Lewis Mumford (1895-1990, American social philosopher)

 

The tiny madman in his padded cell.

 

Vladimir Nabokov (1899-1977, Russian-born American novelist, poet)

 

A baby is God's opinion that life should go on.

 

Carl Sandburg (1878-1967, American poet)

 

Babies are necessary to grown-ups. A new baby is like the beginning of all things -- wonder, hope, a dream of possibilities. In a world that is cutting down its trees to build highways, losing its earth to concrete... babies are almost the only remaining link with nature, with the natural world of living things from which we spring.

 

Eda J. Le Shan (1922-, American educator, author)

 

A soiled baby, with a neglected nose, cannot be conscientiously regarded as a thing of beauty.

 

Mark Twain (1835-1910, American humorist, writer)

 

We have not all had the good fortune to be ladies.
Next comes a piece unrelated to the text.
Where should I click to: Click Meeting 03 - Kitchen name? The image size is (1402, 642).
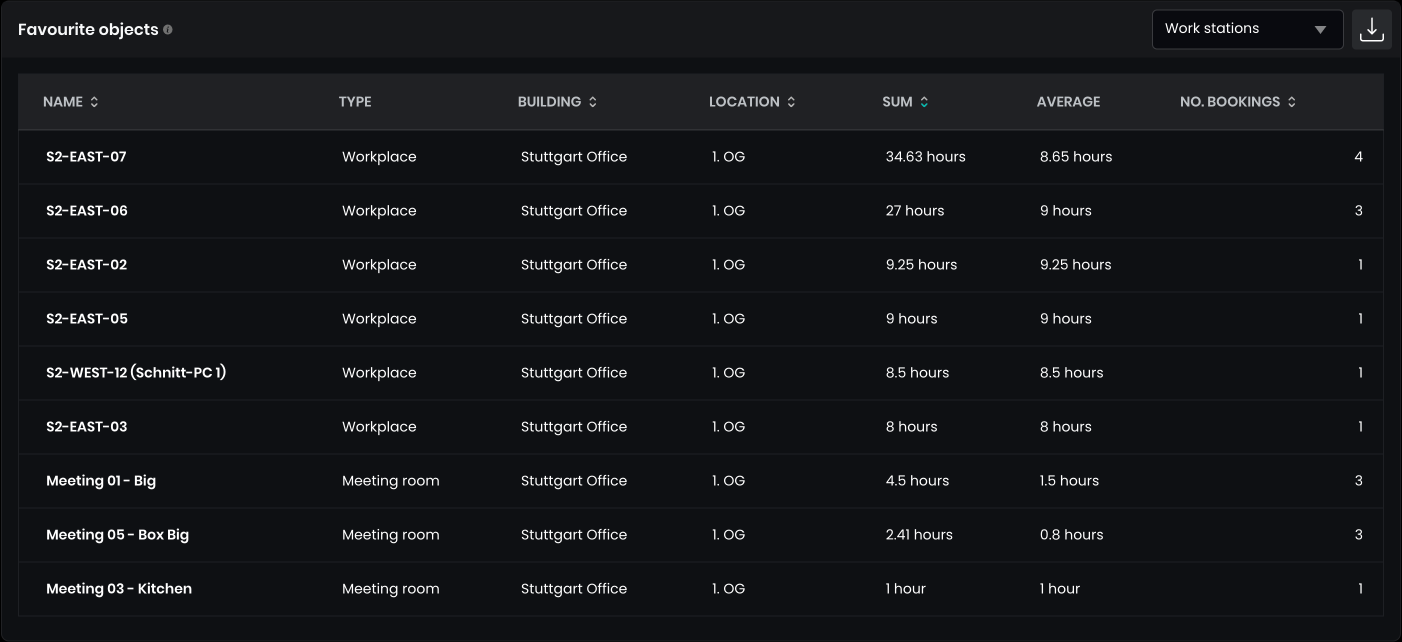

We have not all been generals, or poets, or statesmen; but when the toast works down to the babies, we stand on common ground.

 

Mark Twain (1835-1910, American humorist, writer)

 

I don't dislike babies, though I think very young ones rather disgusting.

 

Queen Victoria (1819-1901, British queen)

 

Since people are going to be living longer and getting older, they'll just have to learn how to be babies longer.

 

Andy Warhol (1930-, American artist, filmmaker)

 

Mark the babe not long accustomed to this breathing world; One that hath barely learned to shape a smile, though yet irrational of soul, to grasp with tiny finger -- to let fall a tear; And, as the heavy cloud of sleep dissolves, To stretch his limbs, becoming, as might seem. The outward functions of intelligent man.